Smaller Chips Open Door to New RFID Applications

Researchers at North Carolina State University have made what is believed to be the smallest state-of-the-art RFID chip, which should drive down the cost of RFID tags. In addition, the chip’s design makes it possible to embed RFID tags into high value chips, such as computer chips, boosting supply chain security for high-end technologies.

“As far as we can tell, it’s the world’s smallest Gen2-compatible RFID chip,” says Paul Franzon, corresponding author of a paper on the work and Cirrus Logic Distinguished Professor of Electrical and Computer Engineering at NC State.

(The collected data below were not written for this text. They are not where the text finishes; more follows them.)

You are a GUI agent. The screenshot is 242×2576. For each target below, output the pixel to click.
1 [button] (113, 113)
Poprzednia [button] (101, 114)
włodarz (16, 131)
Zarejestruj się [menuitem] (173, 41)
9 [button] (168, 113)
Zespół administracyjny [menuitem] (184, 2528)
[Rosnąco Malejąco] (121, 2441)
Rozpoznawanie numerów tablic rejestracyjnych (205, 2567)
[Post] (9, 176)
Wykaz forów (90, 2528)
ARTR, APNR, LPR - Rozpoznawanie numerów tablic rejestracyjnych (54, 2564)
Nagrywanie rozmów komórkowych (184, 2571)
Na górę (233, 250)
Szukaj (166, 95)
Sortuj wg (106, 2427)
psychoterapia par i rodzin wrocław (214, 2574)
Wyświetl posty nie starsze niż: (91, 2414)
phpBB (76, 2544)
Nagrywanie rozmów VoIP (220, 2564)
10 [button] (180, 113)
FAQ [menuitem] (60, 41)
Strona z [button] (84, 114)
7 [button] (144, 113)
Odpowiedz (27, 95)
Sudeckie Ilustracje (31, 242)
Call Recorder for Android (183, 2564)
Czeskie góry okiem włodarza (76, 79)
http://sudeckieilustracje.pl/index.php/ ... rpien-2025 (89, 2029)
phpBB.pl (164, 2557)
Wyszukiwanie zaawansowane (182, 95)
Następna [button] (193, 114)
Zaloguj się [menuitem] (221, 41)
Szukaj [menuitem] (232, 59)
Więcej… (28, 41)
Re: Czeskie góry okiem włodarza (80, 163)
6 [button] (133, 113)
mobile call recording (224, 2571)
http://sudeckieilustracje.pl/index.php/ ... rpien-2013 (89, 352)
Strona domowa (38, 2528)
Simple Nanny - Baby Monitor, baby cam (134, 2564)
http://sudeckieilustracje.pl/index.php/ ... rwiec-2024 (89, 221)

Gen2 RFID chips are state of the art and are already in widespread use. One of the things that sets these new RFID chips apart is their size. They measure 125 micrometers (μm) by 245μm. Manufacturers were able to make smaller RFID chips using earlier technologies, but Franzon and his collaborators have not been able to identify smaller RFID chips that are compatible with the current Gen2 technology.

“The size of an RFID tag is largely determined by the size of its antenna – not the RFID chip,” Franzon says. “But the chip is the expensive part.”

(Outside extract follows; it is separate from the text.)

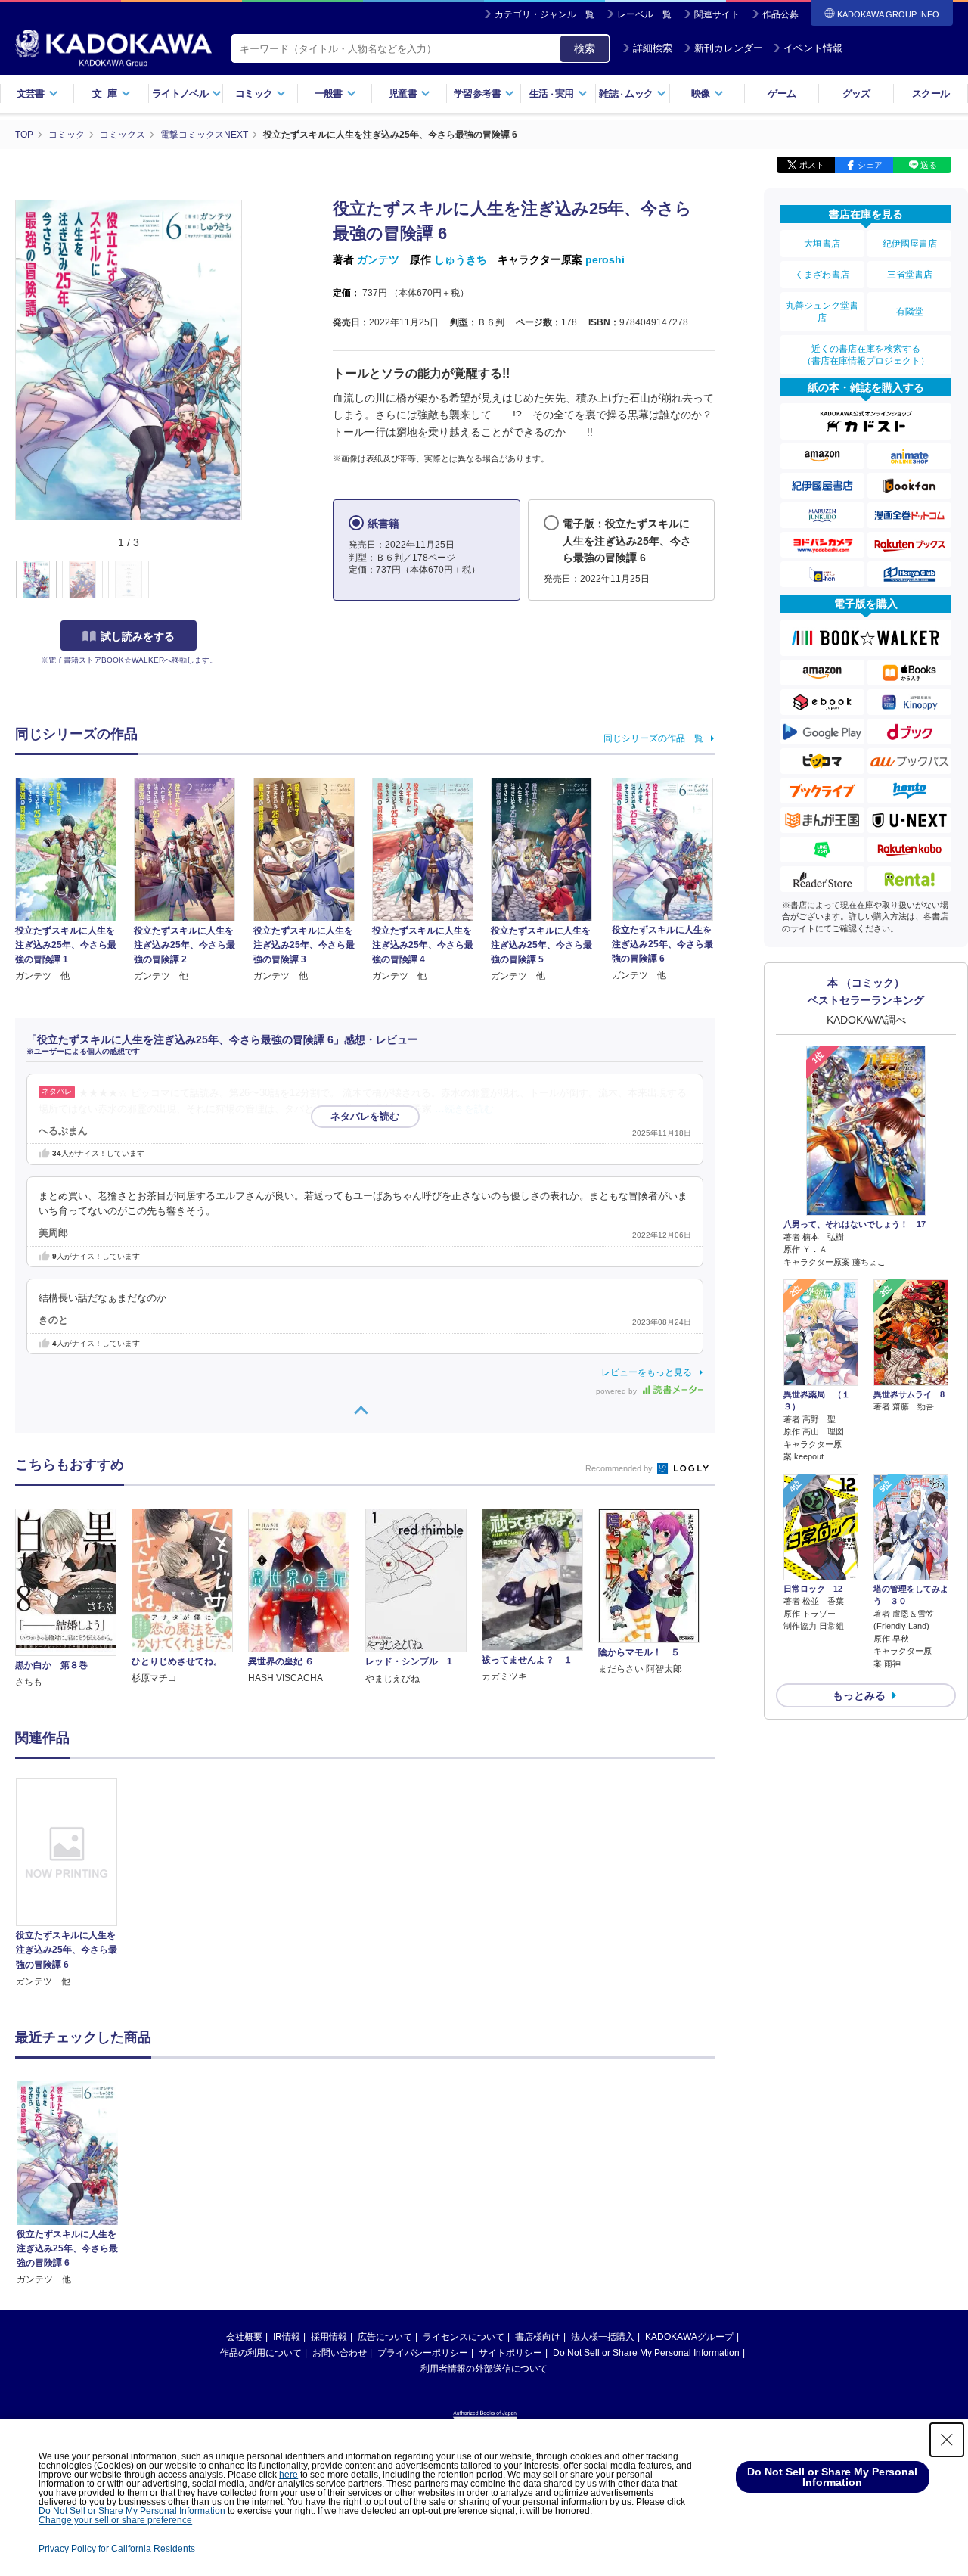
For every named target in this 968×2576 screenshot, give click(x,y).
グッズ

The smaller the chip, the more chips you can get from a single silicon wafer. And the more chips you can get from the silicon wafer, the less expensive they are.

“In practical terms, this means that we can manufacture RFID tags for less than one cent each if we’re manufacturing them in volume,” Franzon says.

That makes it more feasible for manufacturers, distributors or retailers to use RFID tags to track lower-cost items. For example, the tags could be used to track all of the products in a grocery store without requiring employees to scan items individually.

The paper, “A 125μm×245μm Mainly Digital UHF EPC Gen2 Compatible RFID tag in 55nm CMOS process,” was presented April 29 at the IEEE International Conference on RFID. The paper was co-authored by Wenxu Zhao, who worked on the project as a Ph.D. student at NC State; and Shepherd Pitts, who worked on the project while a research assistant professor at NC State.

The work was done with support from the National Science Foundation, under grant 1422172; and from NC State’s Chancellor’s Innovation Fund.